Uruguay will allow pharmacies to sell marijuana starting next Wednesday, in the final phase of a law making the small South American country the first in the world to legalize and regulate pot from production to sale.
Under legislation approved in 2013, Uruguayans have been allowed to grow their own pot and smoke it in clubs.
But working out a timetable for pharmacies to sell it—the third and last conduit called for in the legislation—proved more tricky. This has now been resolved, the state agency regulating marijuana said in a statement Friday.
People have to register to buy pot in pharmacies, and so far 4,700 have done so, most of them in the 30 to 44 age group, according to government figures. Uruguay's total population is 3.4 million.
Under the first phase of the 2013 law, more than 6,600 people have registered to grow weed at home, and 51 smokers' clubs have been authorized.
The state Institute for the Regulation and Control of Cannabis (IRCC) has authorized the sale of two types of marijuana, to be sold in packages of five and 10 grams.

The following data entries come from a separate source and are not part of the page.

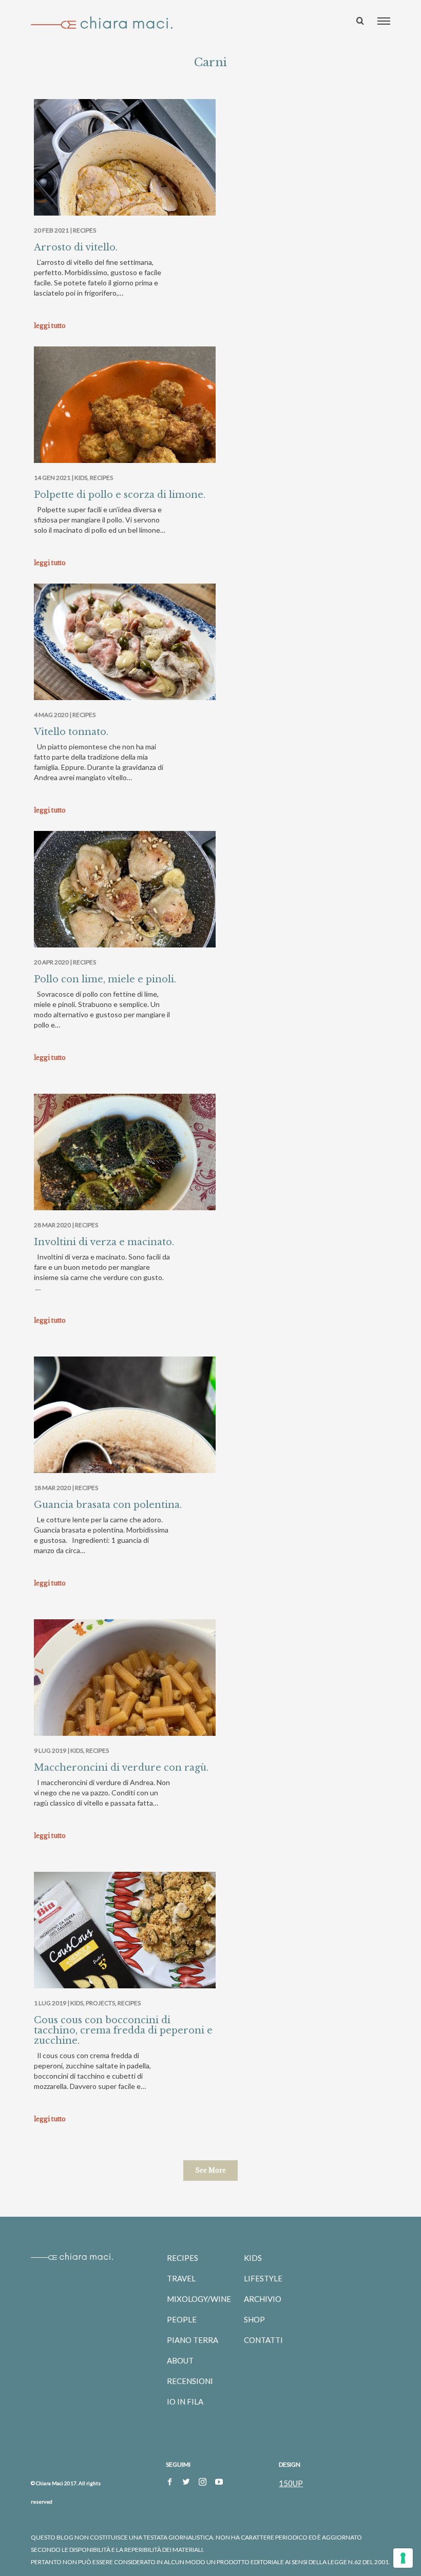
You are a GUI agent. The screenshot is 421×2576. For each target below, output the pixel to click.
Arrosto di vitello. (76, 247)
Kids (80, 477)
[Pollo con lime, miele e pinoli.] (125, 899)
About (180, 2360)
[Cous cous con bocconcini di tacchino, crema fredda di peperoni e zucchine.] (125, 1938)
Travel (181, 2278)
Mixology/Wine (199, 2298)
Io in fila (185, 2401)
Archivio (262, 2298)
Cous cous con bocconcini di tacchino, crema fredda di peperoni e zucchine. (123, 2030)
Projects (100, 2003)
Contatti (263, 2340)
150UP (291, 2483)
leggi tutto (50, 326)
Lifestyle (263, 2278)
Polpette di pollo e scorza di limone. (119, 494)
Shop (254, 2319)
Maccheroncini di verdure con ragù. (121, 1767)
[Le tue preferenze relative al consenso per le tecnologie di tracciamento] (403, 2558)
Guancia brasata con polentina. (108, 1504)
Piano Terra (192, 2340)
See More (210, 2170)
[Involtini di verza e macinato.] (125, 1162)
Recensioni (190, 2381)
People (182, 2319)
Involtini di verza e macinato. (104, 1242)
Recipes (84, 230)
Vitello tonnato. (71, 732)
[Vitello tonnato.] (125, 644)
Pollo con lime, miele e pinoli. (105, 979)
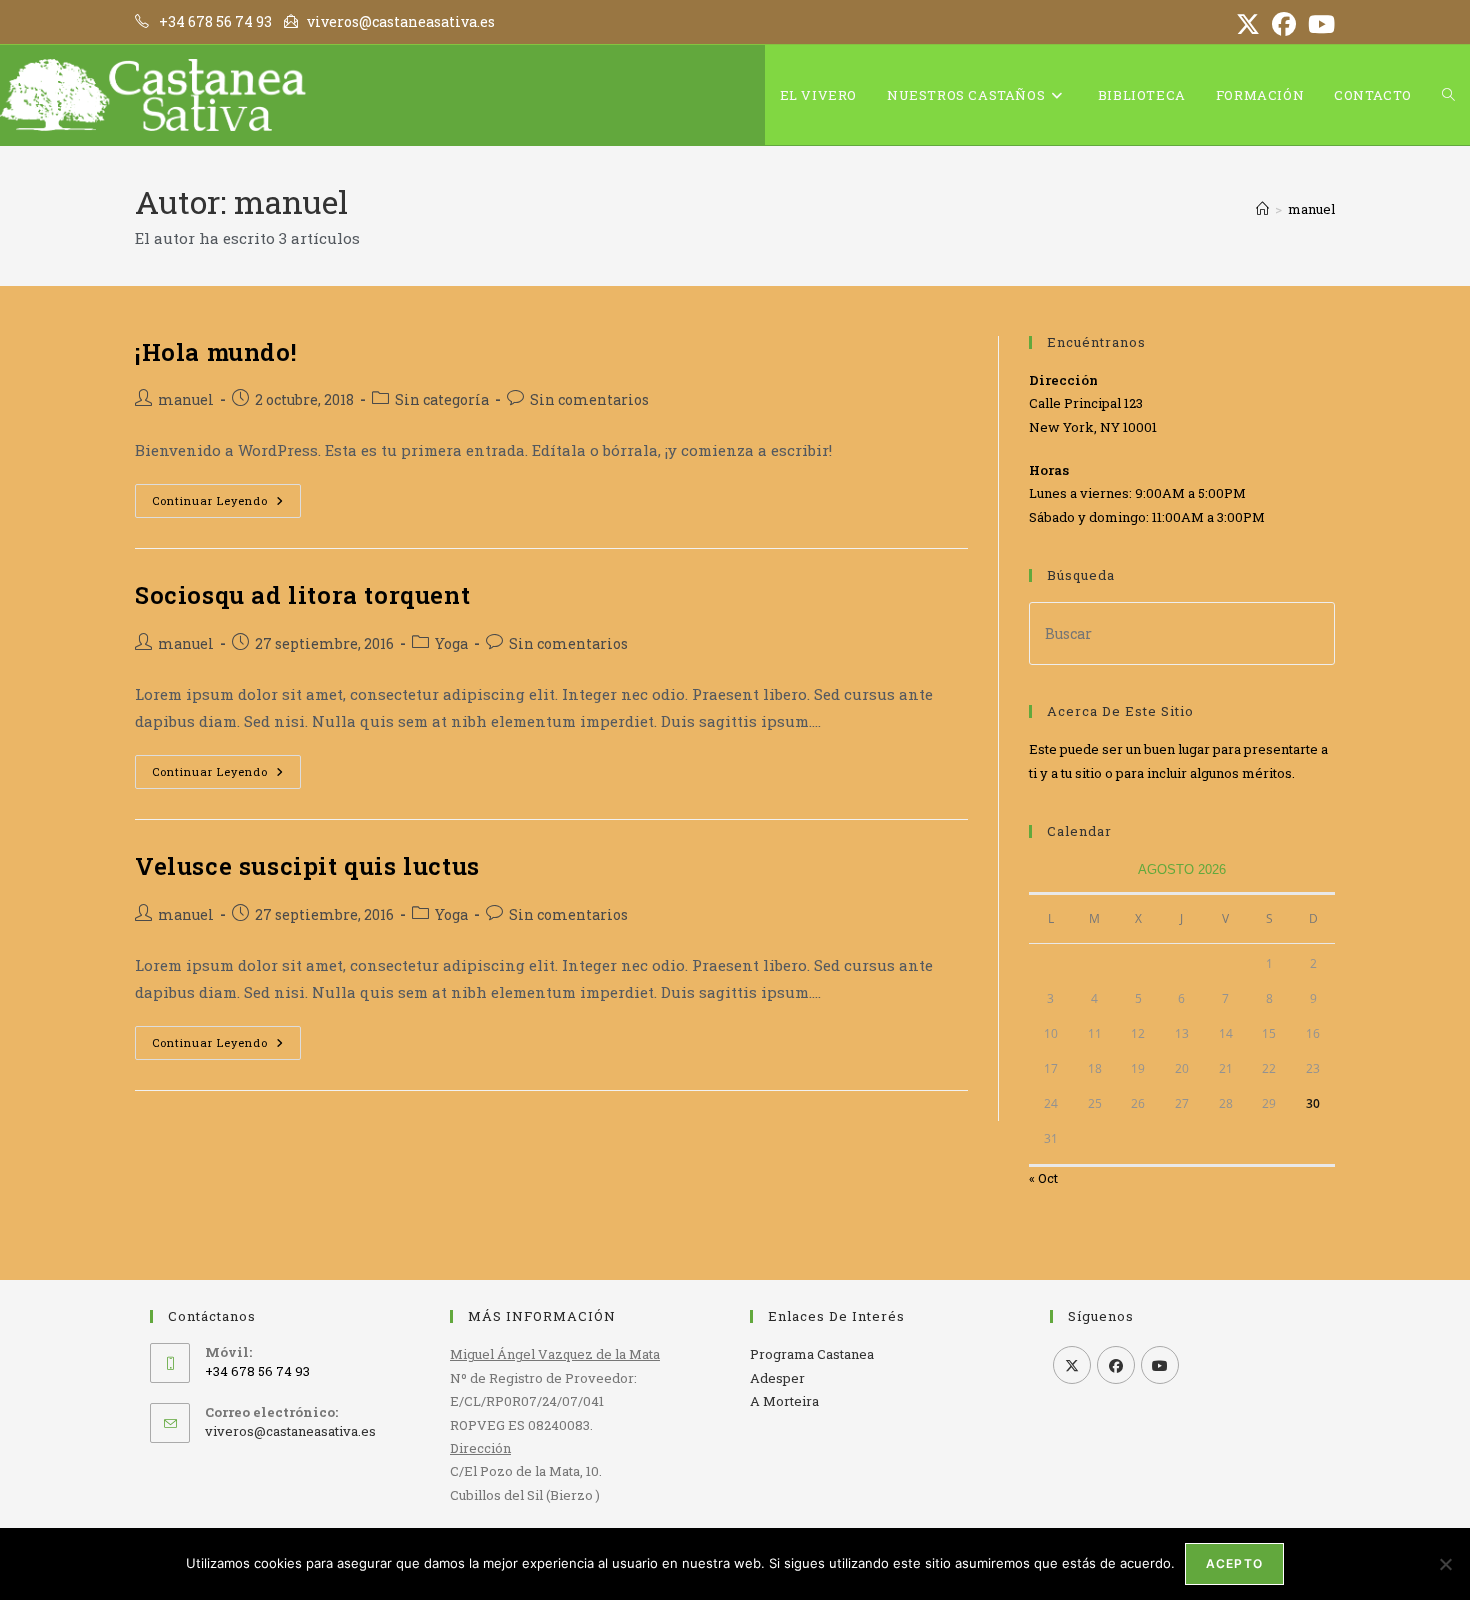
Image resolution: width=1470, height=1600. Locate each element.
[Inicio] (1262, 209)
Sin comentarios (589, 399)
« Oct (1043, 1178)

Pharmacists say they are not sure how profitable pot sales will be—registered smokers can buy no more than 40 grams a month, at $1.30 a gram—and they have expressed concern about training the employees who will handle pot, and providing security against theft.
There have also been questions about the quality and potency of the officially provided weed, with some saying it is remarkably weak.
Only two companies were authorized to produce marijuana for pharmacies—under military protection, and with no public access.
Government officials insist they will prevent "cannabis tourism." Only Uruguayans and legal residents will be allowed to partake.